De modo que me encogí de hombros y le pregunté qué le parecía una ginebra con bingara al caer la tarde. Se sirvió una bebida larga y a mí un doble a cargo de la casa, nos sentamos y nos miramos el uno en los infelices ojos del otro durante un rato. Sin bromear, sin flirtear, sin mencionar el moddy de Dulce Pilar. Ni siquiera eché un vistazo a sus nuevas chicas. Chiri y yo estábamos demasiado cerca como para que alguien pudiera irrumpir y decir hola. Cuando acabé con mi bebida, di un trago de su tende; empezaba a saber mejor. La primera vez que lo probé fue como morder el costado de un animal muerto bajo un tronco una semana atrás. Me levanté para marcharme, pero entonces una ternura repentina, que no fui lo bastante rápido de reprimir, me impulsó a acariciar la mejilla escarificada de Chiri y darle un golpecito en la mano. Me dirigió una mirada que casi devolvía la fuerza. Salí de allí antes de que decidiéramos huir juntos al Kurdistán libre o a cualquier otro sitio.

En mi apartamento, Yasmin se estaba esforzando por llegar tarde al trabajo. Esa mañana se había levantado pronto para verter su sufrimiento sobre mí, de modo que para llegar tarde al club de Frenchy tenía que volver a dormirse y empezar de nuevo. Me ofreció una soñolienta sonrisa desde la cama.
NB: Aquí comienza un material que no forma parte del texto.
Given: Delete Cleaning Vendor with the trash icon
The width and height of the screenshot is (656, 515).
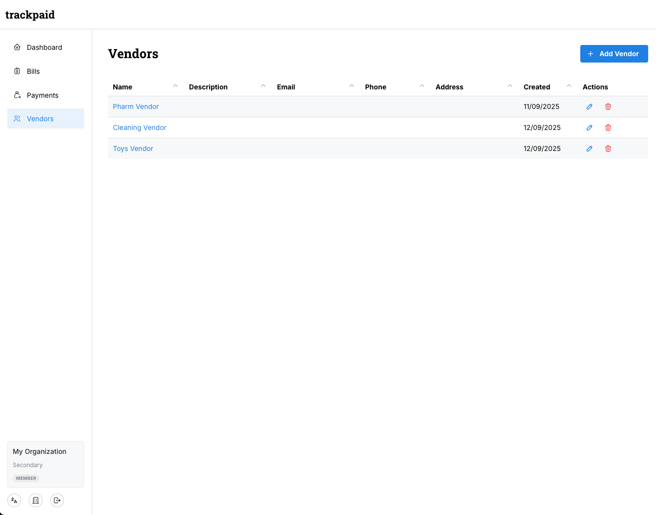Looking at the screenshot, I should 608,128.
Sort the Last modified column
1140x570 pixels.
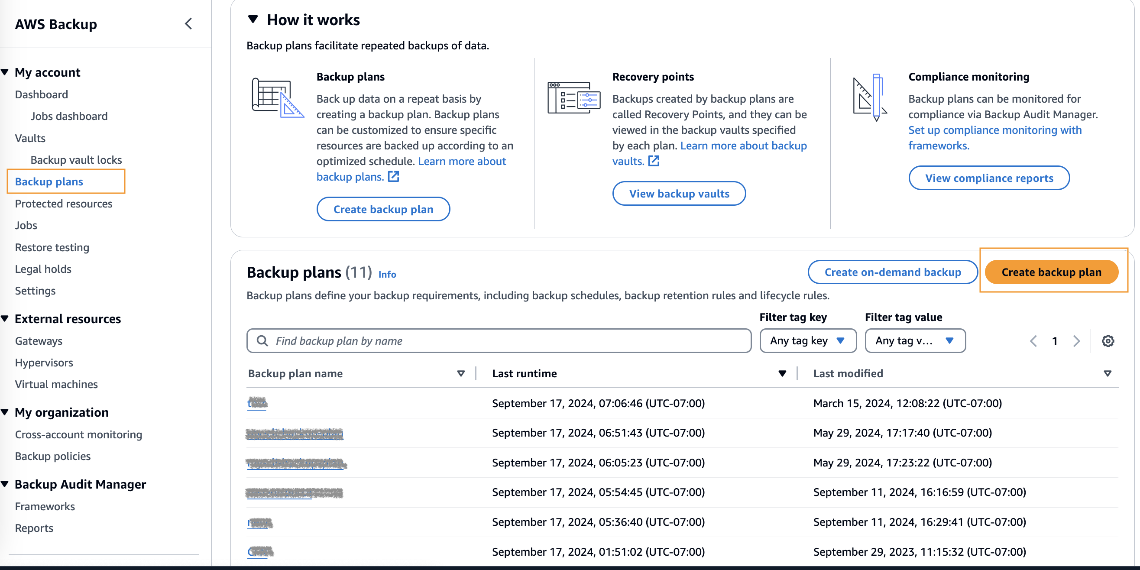[x=1108, y=374]
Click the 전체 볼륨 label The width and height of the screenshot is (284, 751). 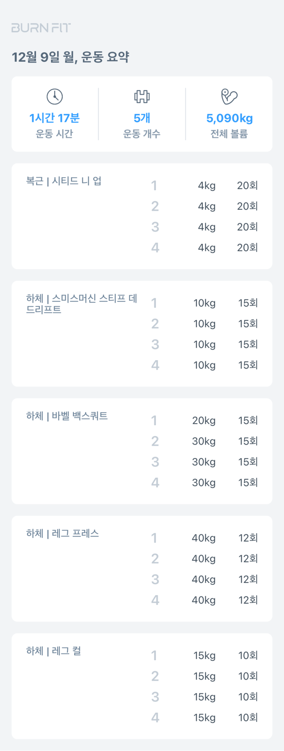pyautogui.click(x=229, y=134)
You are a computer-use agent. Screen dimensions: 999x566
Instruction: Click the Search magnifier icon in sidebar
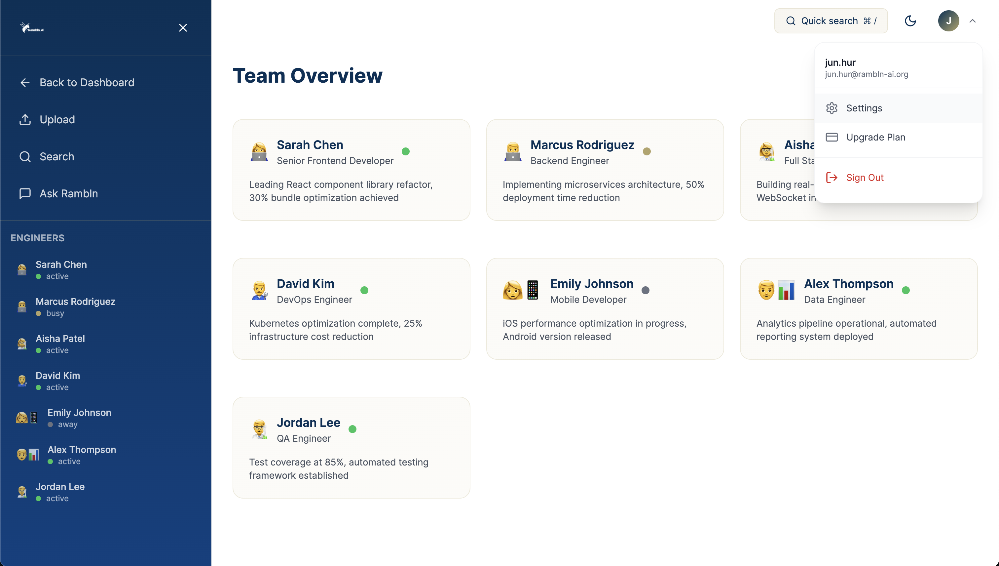pos(25,157)
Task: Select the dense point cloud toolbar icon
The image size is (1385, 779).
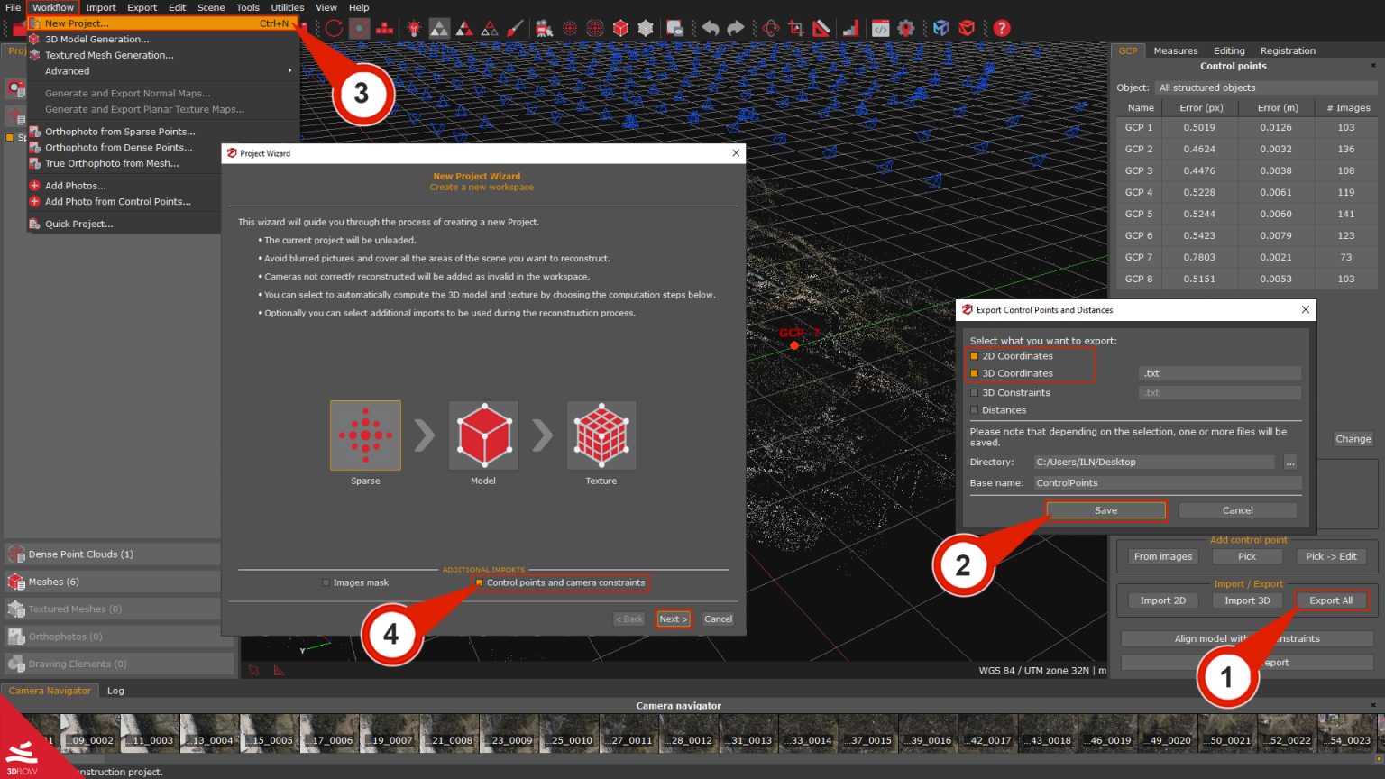Action: click(593, 28)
—Hola —dijo con una débil vocecilla.

Creo que ella y «Medio Hajj» eran las únicas personas de la ciudad que no estaban absolutamente aterrorizadas. Saied tenía su moddy para estimular el coraje, pero Yasmin sólo me tenía a mí. Estaba absolutamente convencida de que yo iba a protegerla. Eso la hacía incluso más torpe que Saied.

—Yasmin, mira, tengo un millón de cosas que hacer y vas a tener que estar en tu casa unos días, ¿de acuerdo?

Parecía herida otra vez.

—¿No me quieres a tu lado? —dijo, queriendo significar: «¿Hay otra ahora?».

—No te quiero a mi lado porque soy un gran blanco luminoso. Este apartamento va a volverse peligroso para cualquiera que se encuentre en él. No quiero que te halles en la línea de fuego, ¿lo comprendes?